Hobby-hacking Eric


ssh control master

Made one useful bit of progress in the ssh control master stuff.

Before, I was having trouble with getting the control master running and out of the way. I didn't really know how to launch stuff in the background, so I basically forked the thing and polled the control master every 3 seconds to see if it was connected or not. But that was a really fragile setup, and sometimes, if I didn't type my password fast enough, I wouldn't be able to get a connection.

Tonight I have found a much simpler way to get the CM running: I just use the -f flag to make it go to background right before running the command, that is, only after it has completed the connection. This way, I don't need wait around polling, to see if the CM is running. This is terribly embarrasing how much mysterious all this process stuff is to -- seems shameful to call myself a computer scientist and not at least have some basic notions of how operating systems work. I built a toy OS for school once, but that was a really long time ago. Anyway, it does seem to work. All I know is that the exec function is a piece of darcs-internal code that makes some FFI call to a thing called smart_wait. And I guess smart_wait is happy to return if the thing goes to background or something like that.

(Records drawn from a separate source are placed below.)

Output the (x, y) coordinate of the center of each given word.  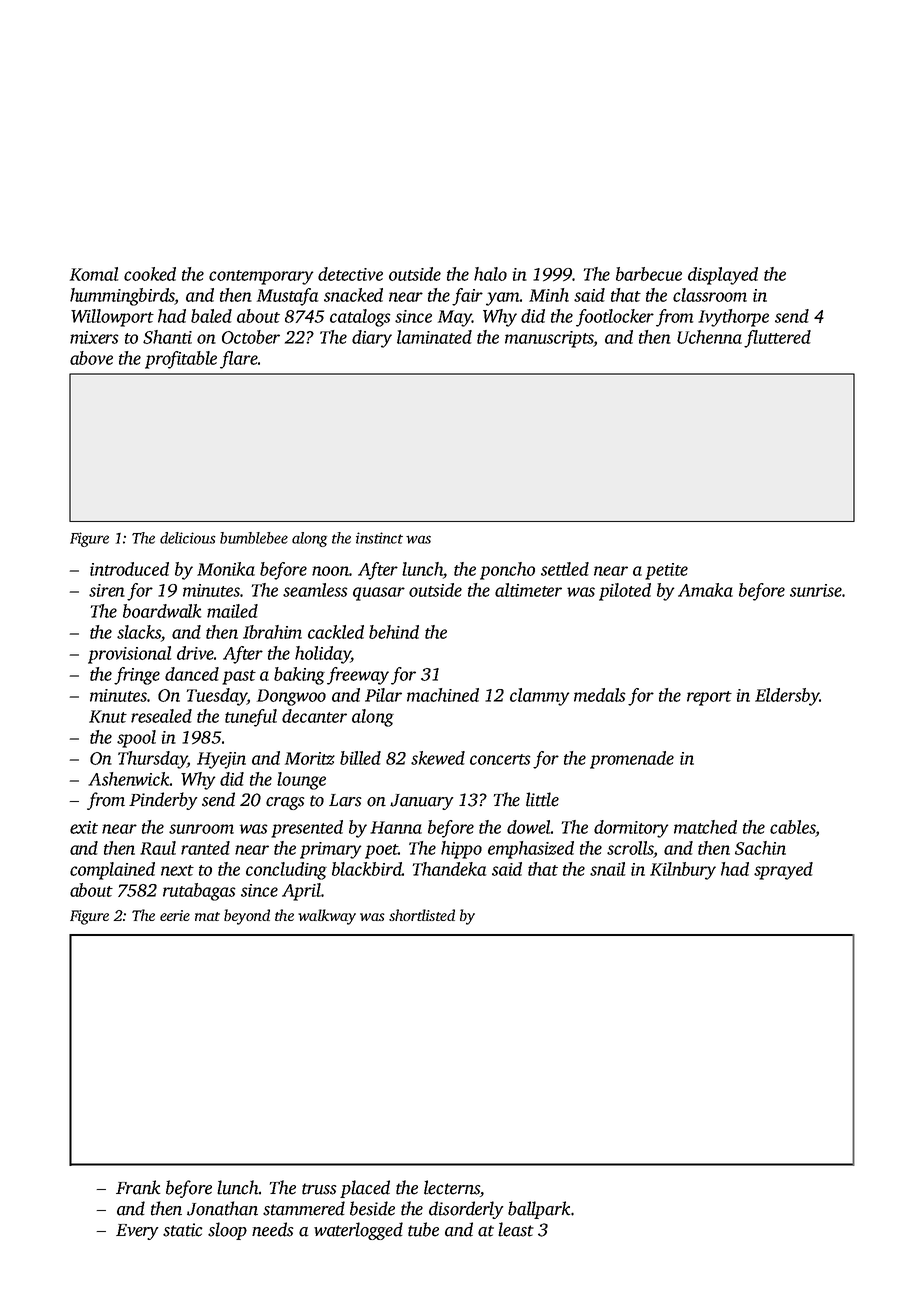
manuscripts (549, 339)
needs (273, 1229)
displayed (723, 276)
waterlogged (358, 1231)
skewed (438, 758)
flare (239, 360)
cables (792, 827)
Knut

Anyway, I was scratching my head for a while as to why I could get darcs put to work, but not darcs get. Turns out that the -S flag to scp means something else than it does for ssh. But no fear, we can use -o ControlMaster instead. Ooh tired. Will have to save this for tomorrow. Something to look forward to. Killing this project at last.

cvs keywords

A self-described newbie posted a message on darcs-users asking if there was any CVS keyword type functionality. Not something I care very much about, but I did find it kind of useful back in the dark days of CVS. Maybe it could also be useful to have in darcs. Of course, there are reasons why this kind of thing doesn't make any sense for us -- we don't do versions -- but maybe something approximative might be good enough for everyday needs.